**** PAGE EXCERPT

Probably unrelated, but every time I update Homebrew, I get the feeling that there's something that should be O(log N) or O(n) but the implementation takes O(N), O(N^2) or worse. There's no way checking a small list of installed package versions against a large list of available versions should take that long.
Oh, yes, this! I feel like I'm going crazy that my team members cannot see how incredibly slow Homebrew is. I don't know the reason for this, but updating the list of packages is excruciatingly slow and it does it every time I want to install anything.
Every time I have to use it, I have time to ponder about my life choices (like why am I using a mac to do sysadmin/dev work?).
I doubt it's just this, since on my laptop just brew list from warm cache with 102 packages takes about a second, and twice as long if files must be read from SSD. That's a lot of reading and computation for list of 102 packages.
Apparently I've been living under a rock because despite 20+ years of professional software development (and a degree in discrete mathematics) I wasn't familiar or at least didn't recall this "invert a binary tree" problem. I had to look up what we mean by "invert" here.
My first thought was "flatten the tree depth first and then reverse that linear list" which I knew to be inefficient, but I'm guessing I'd eventually stumble upon the recursive version of that when I got down to the nitty-gritty.
But now that I think about it can't you solve this problem with a single boolean flag that says "read right to left" or "read left to right"? I.e,. if the children are labeled `A` and `B` and you interpret "normal" as A,B and "inverted" as "B,A", isn't that sufficient? That's basically what the recursive version of this algorithm is doing, but why bother to actually move data around?
I get that this is an abstract problem, but I'm having trouble understanding any practical use case for this concept.
If you've got a real, in-memory, linked-list-style binary tree my `is_inverted` flag seems like it would be sufficient.
And if the real problem is moving blocks of data around on disk or in buffers, then isn't this all a question of the exact "flat" representation of this tree?
If my whiteboard answer was "keep a flag that says whether or not the tree is inverted" would I be hired?

********
**** STORED DATA

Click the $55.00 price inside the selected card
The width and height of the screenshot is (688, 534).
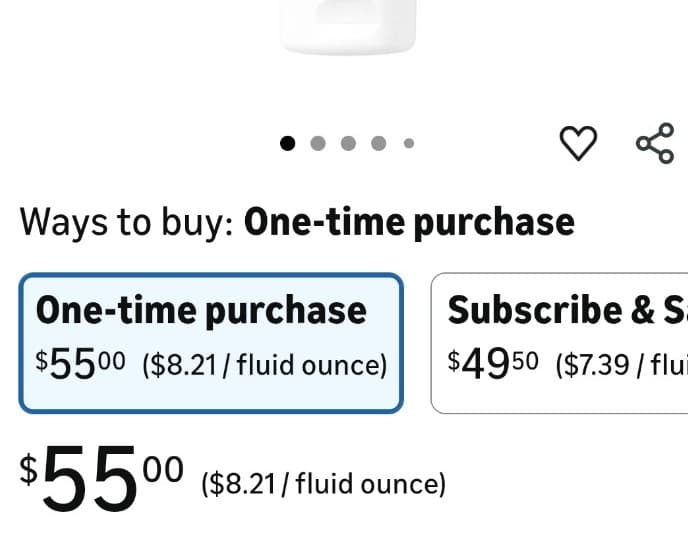point(81,363)
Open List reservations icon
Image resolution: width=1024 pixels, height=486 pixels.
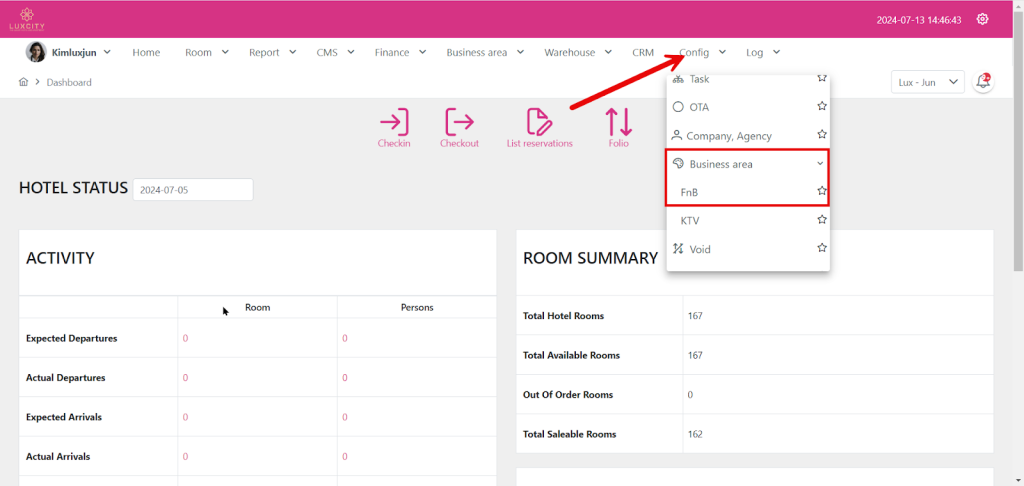click(x=539, y=122)
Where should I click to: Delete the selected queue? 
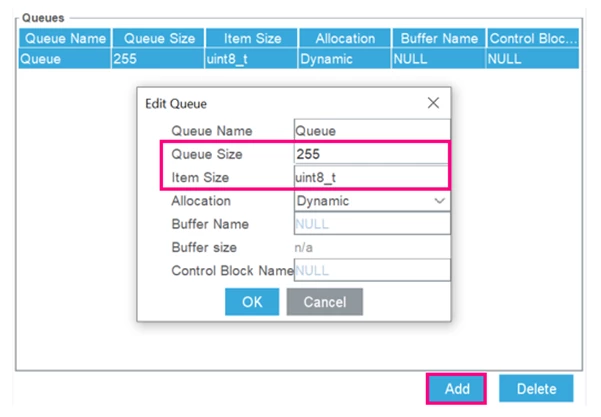pyautogui.click(x=536, y=389)
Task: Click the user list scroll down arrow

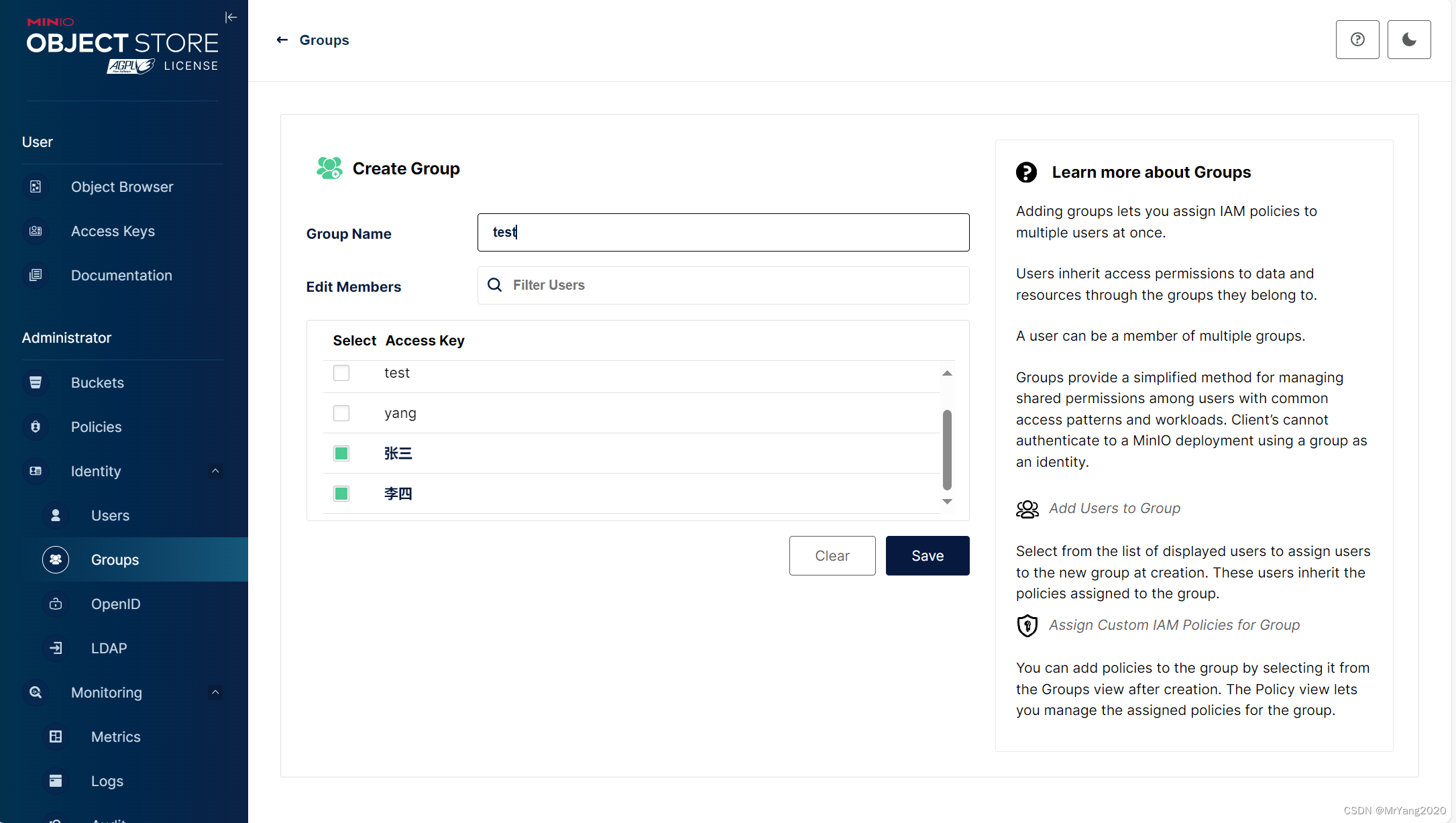Action: 947,502
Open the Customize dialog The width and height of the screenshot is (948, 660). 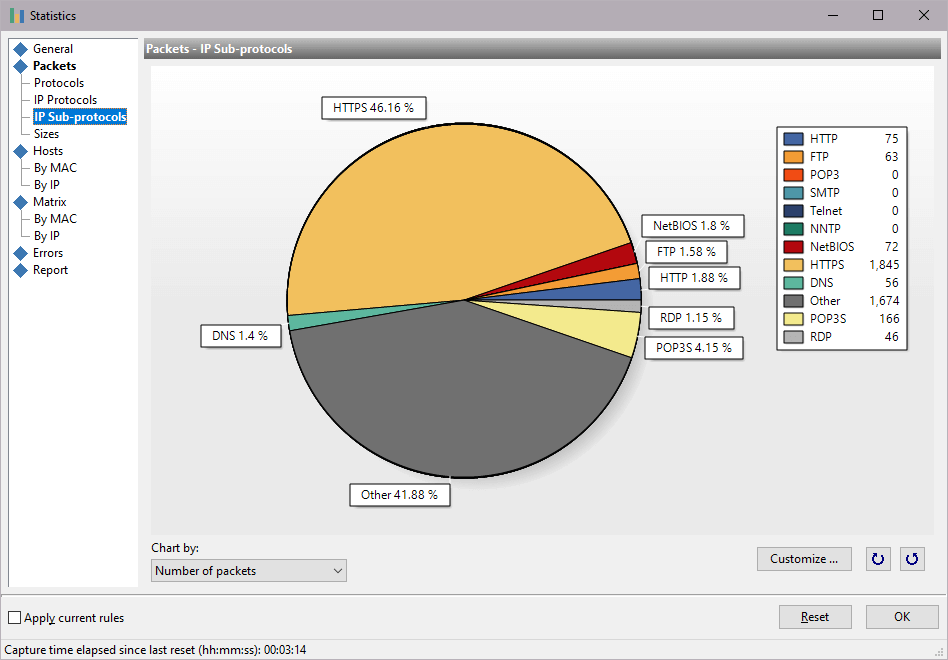(804, 559)
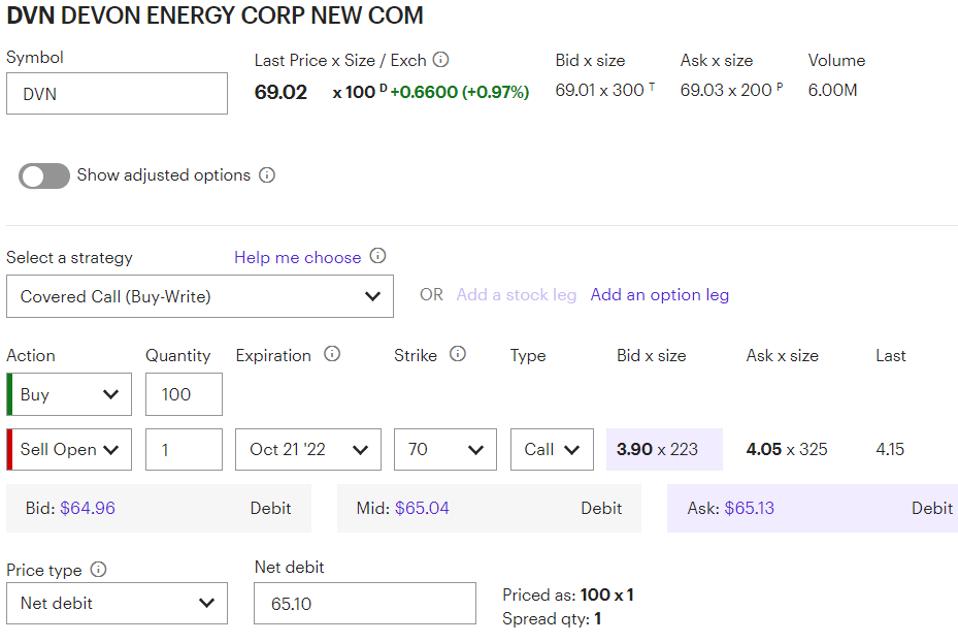This screenshot has width=958, height=643.
Task: Toggle the Show adjusted options switch
Action: [x=44, y=176]

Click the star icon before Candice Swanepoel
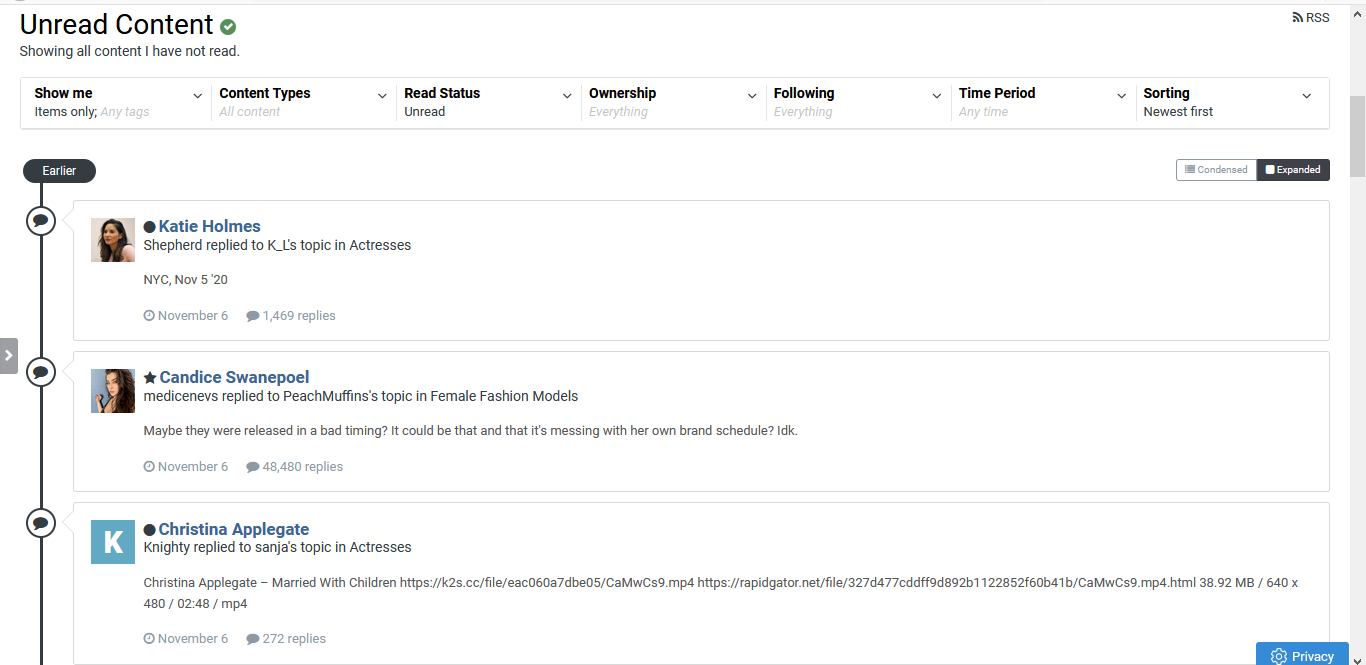150,378
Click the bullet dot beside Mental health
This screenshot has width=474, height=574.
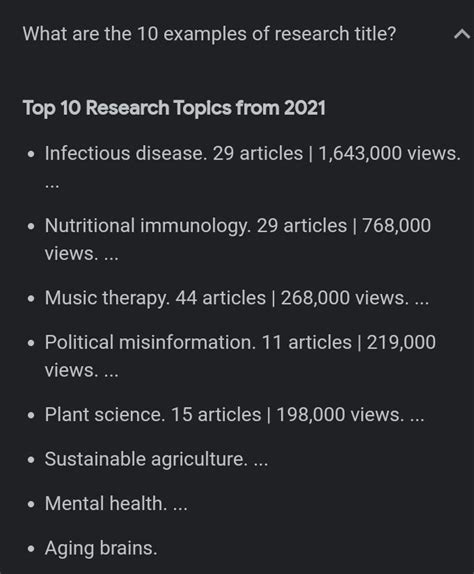point(31,504)
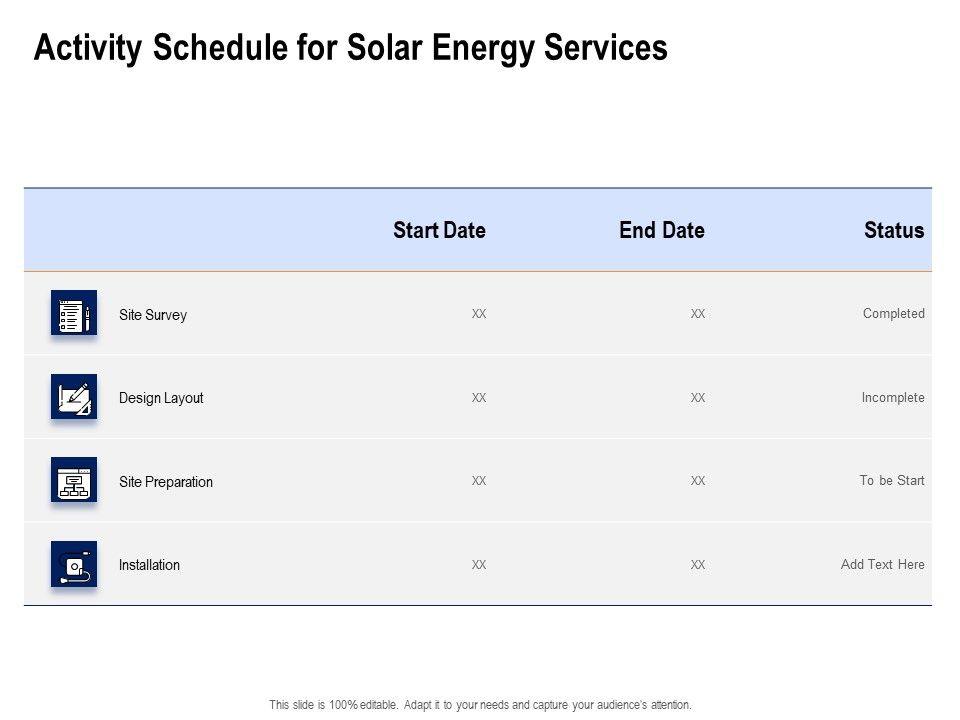This screenshot has height=720, width=960.
Task: Click the Start Date value for Site Survey
Action: (x=479, y=314)
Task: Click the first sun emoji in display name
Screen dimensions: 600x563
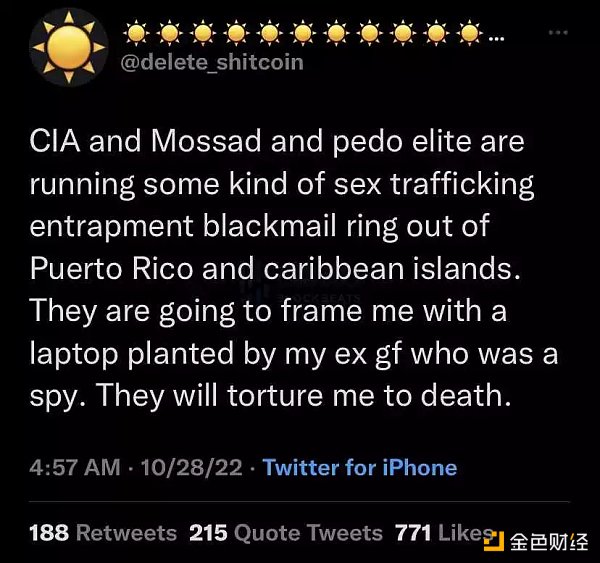Action: 137,33
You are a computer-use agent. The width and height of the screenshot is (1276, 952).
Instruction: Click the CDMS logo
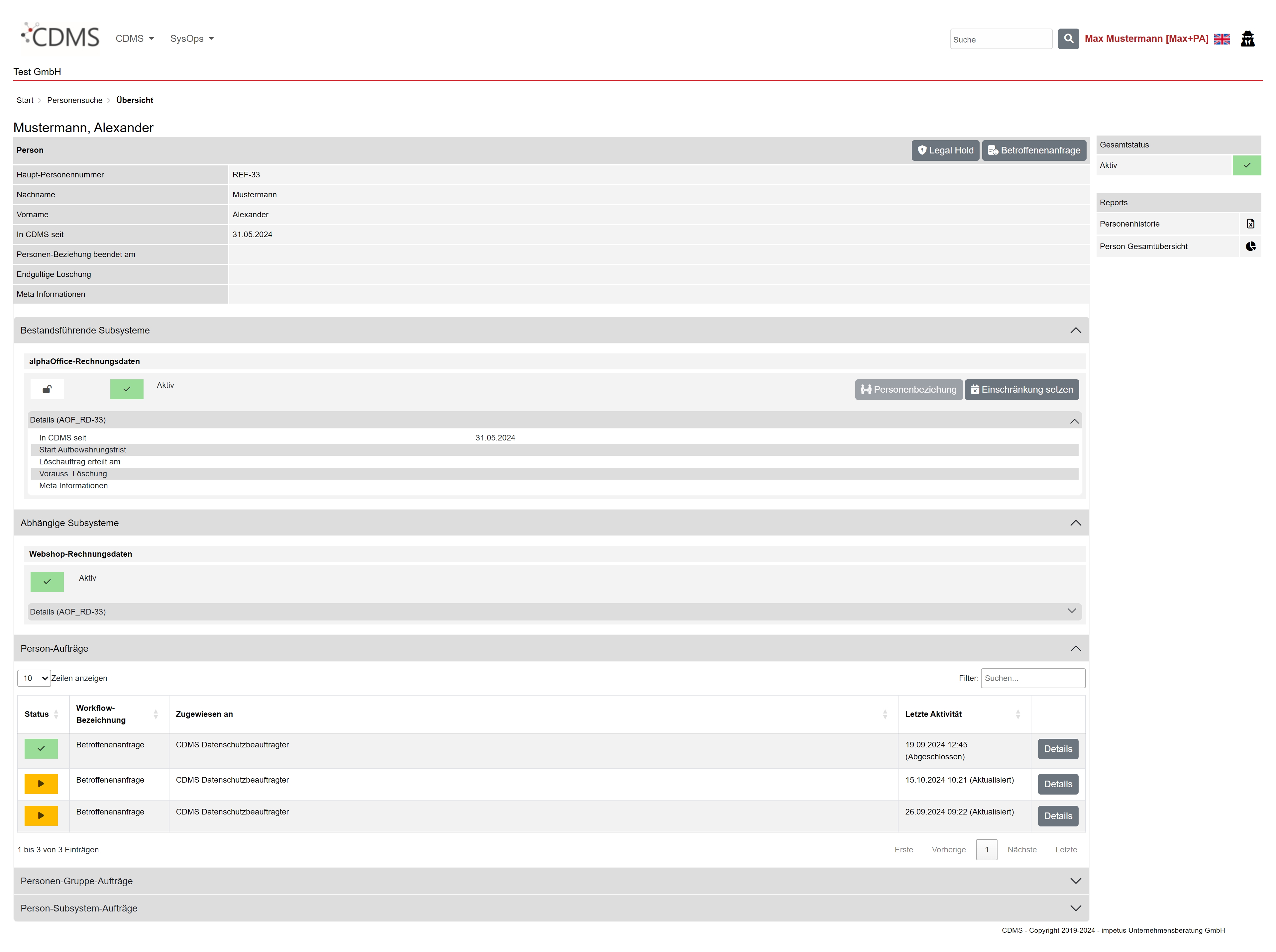pyautogui.click(x=60, y=37)
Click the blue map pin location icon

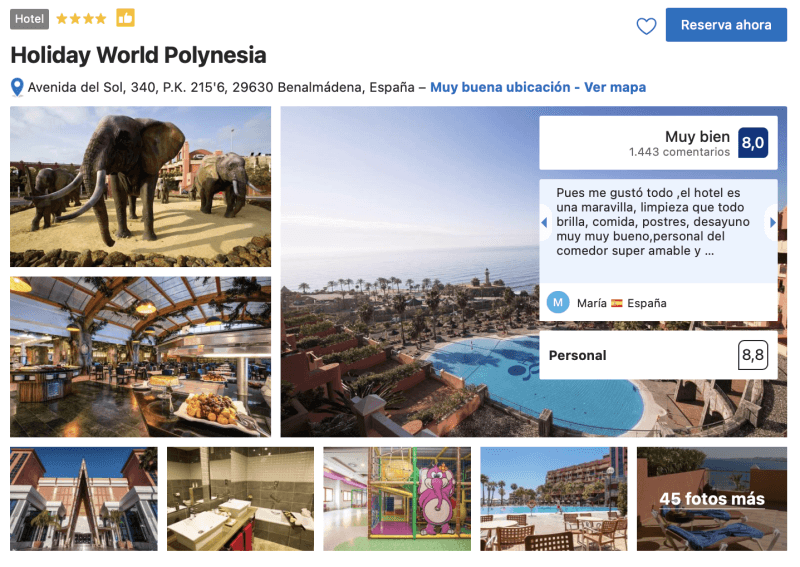17,87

********

[WRITTEN TASKS]
• 1. In the discussion about Homebrew and inverting binary trees, about how long does brew list take from warm cache with 102 packages?
• 2. Continue the discussion about Homebrew and inverting binary trees after its last line.
The records have no connection to the discussion about Homebrew and inverting binary trees.

[RESULTS]
• 1. About a second.

• 2.
Can someone reframe this question in a way that makes it clear that the trivial rtl-mode vs ltr-mode is insufficient? The only way this question makes sense to me is if you're really looking for someone to come up with the serialized representation of that data structure that makes this transform efficient, but none of the public answers to this question seem to cover that at all.
I honestly don't understand how this problem is meaningful for the in-memory, linked-list case.
Most people interpreted it as a horizontal flip like you did, though some cursed souls leapt to doing a vertical flip and converting it into a DAG. A horizontal flip is actually extremely simple, just check the base case, swap the pointers and recurse. Arguably easier than fizzbuzz, and imo a pretty solid interview question. A good argument for physically flipping it instead of tagging it as flipped is that localizes the operation instead of leaking a (potentially recursively) tagged tree into the rest of the application. Of course all the ink spilled about binary tree 'inversion' doesn't have much to do with the actual interview, which apparently was actually about converting from a min-heap to max-heap. Max also self-described as 'rude' w/r/t the interview, so hard to know if the heap incident was even why he wasn't selected.
Like many algorithm interview questions, I'm not sure it's meant to be a practical problem, but rather one that demonstrates your ability to think through problems.
(Out of principle, I prefer to ask interview questions that are based on real problems I've had to solve in my job, but sometimes they're harder to ask coherently than well-defined/concise problems like "invert a binary tree" so I can see the appeal)
> If my whiteboard answer was "keep a flag that says whether or not the tree is inverted" would I be hired?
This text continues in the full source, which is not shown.